Given data
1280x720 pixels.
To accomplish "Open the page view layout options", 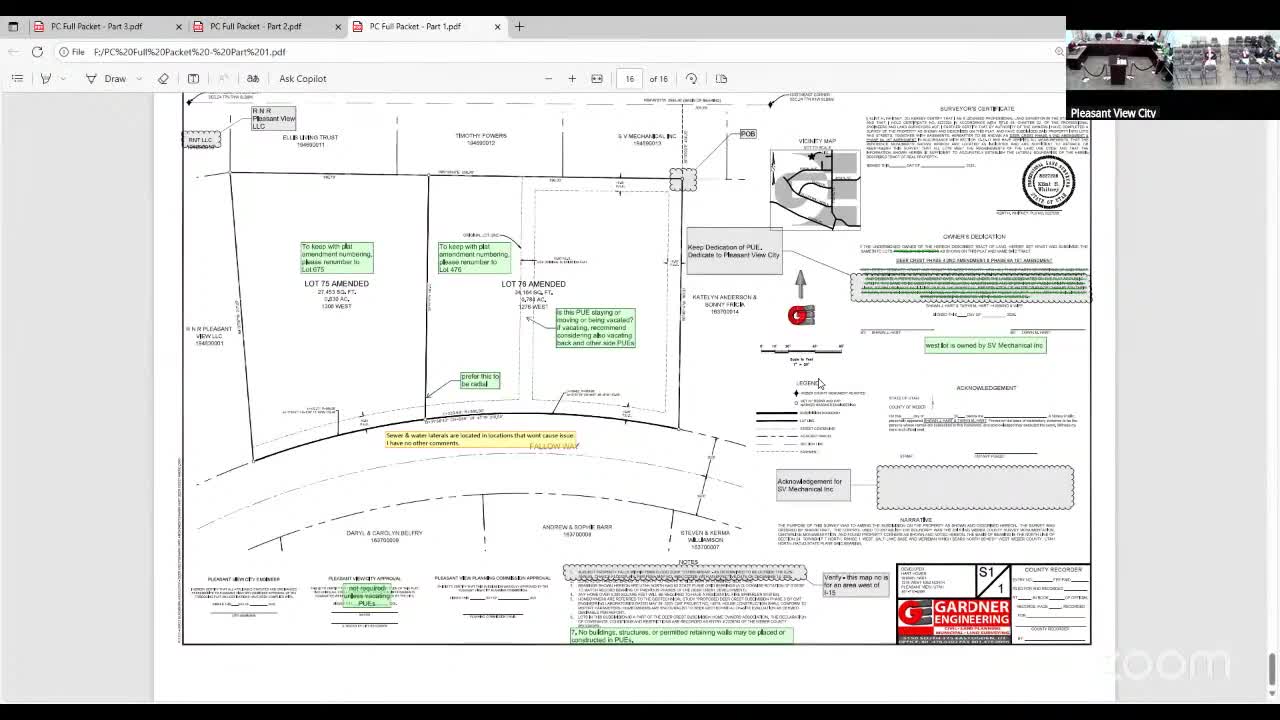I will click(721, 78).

* * *

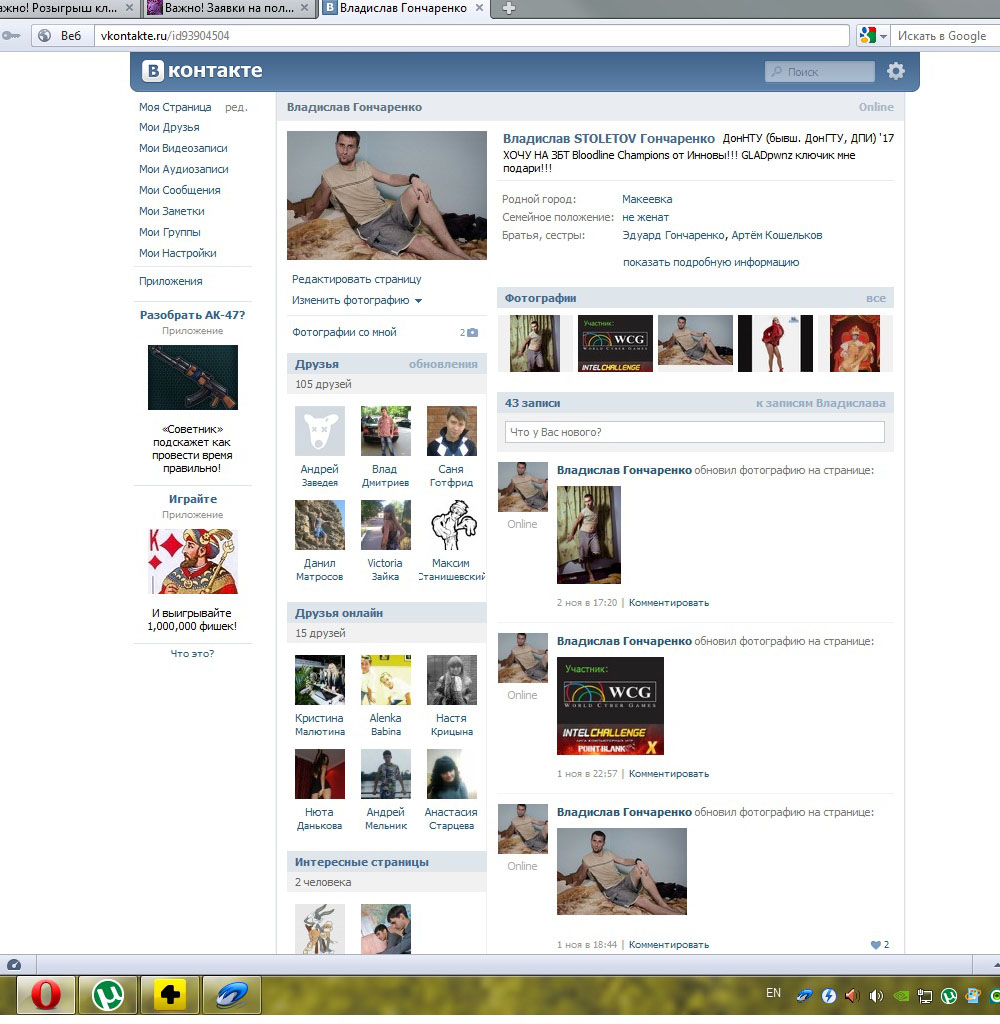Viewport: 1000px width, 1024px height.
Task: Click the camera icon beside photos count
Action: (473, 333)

Short exercise
List every line of the material above that contains the word "beside", copying each such line in full.

Response
Task: Click the camera icon beside photos count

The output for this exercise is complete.